■ Study text:
Segment Open
In case you haven't been following the news, COVID-19 (or the novel coronavirus, as many are still calling it) has been wreaking havoc on the stock market and instilling fear in countless Americans who are bracing for the possibility of localized outbreaks. So far, there's no vaccine available to stop the virus in its tracks, but health officials are offering some sound advice on how to prepare for it. Their top tips include practicing good hygiene and social distancing -- the simple and basic act of people staying away from other people.
As an employer, you can help with the latter by allowing employees to do their jobs from home instead of coming into the office. It's a move that's not only effective, but fairly easy and inexpensive to implement.
Change your tune on working from home
Maybe the nature of your business is such that as a general policy, you prefer face-to-face collaboration, as opposed to having remote employees work together from afar. That's a fine policy to uphold when there isn't a major health crisis at play. But if COVID-19 continues to spread, it pays to have a contingency plan -- one that disrupts your business as little as possible. And allowing employees to work from home could be that plan.
By giving employees the option to do their jobs from home, you won't run the risk that those with questionable symptoms drag themselves into the office for fear of depleting their sick days or using up too much of their paid time off. Rather, those people will be more inclined to stay home, get rest, and impose a self-quarantine of sorts until they can be more certain they're in the clear. That's not only good for the rest of your employees' health; it's good for business. If fewer employees of yours get sick, you won't risk a drop in overall output.
Segment Closed
■ Check your understanding:
1) Reproduce the stretch of the work-from-home article from "By giving employees" through "in overall output.".
2) Carry the article on letting employees work from home during COVID-19 further, starting after its final sentence.
The rows that come next have no connection to the article on letting employees work from home during COVID-19.

(Records in a dataset)
Segment Open
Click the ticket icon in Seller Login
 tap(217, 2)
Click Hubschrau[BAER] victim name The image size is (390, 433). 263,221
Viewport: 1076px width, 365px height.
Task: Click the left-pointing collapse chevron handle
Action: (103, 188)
Segment Closed
■ Per-task outputs:
1)
By giving employees the option to do their jobs from home, you won't run the risk that those with questionable symptoms drag themselves into the office for fear of depleting their sick days or using up too much of their paid time off. Rather, those people will be more inclined to stay home, get rest, and impose a self-quarantine of sorts until they can be more certain they're in the clear. That's not only good for the rest of your employees' health; it's good for business. If fewer employees of yours get sick, you won't risk a drop in overall output.

2)
Keep the lines of communication open
One reason so many employers don't like the idea of remote work is the fear that strained communication will result in less productivity. To combat that, come up with a plan that allows employees to work from home successfully. Invest in a chat app that lets workers communicate live, whether one-on-one or via team channels. Explore videoconferencing software (some of which, incidentally, is free) that allows remote workers to share their computer screens and access visuals. Train managers on how to oversee their employees from afar, and look to your IT team to ensure that remote work can be done safely and securely.
Health and safety first
Being flexible with work-from-home policies isn't just applicable in light of the latest health scare. Every year, the flu virus hits countless communities, causing unpleasant to severe illness. Allowing employees to work from home as needed is a good way to keep everyone on your payroll healthy, all the while preventing disruptions in workflow. As such, it pays to consider granting that leeway not just in the coming weeks or months, but across the board.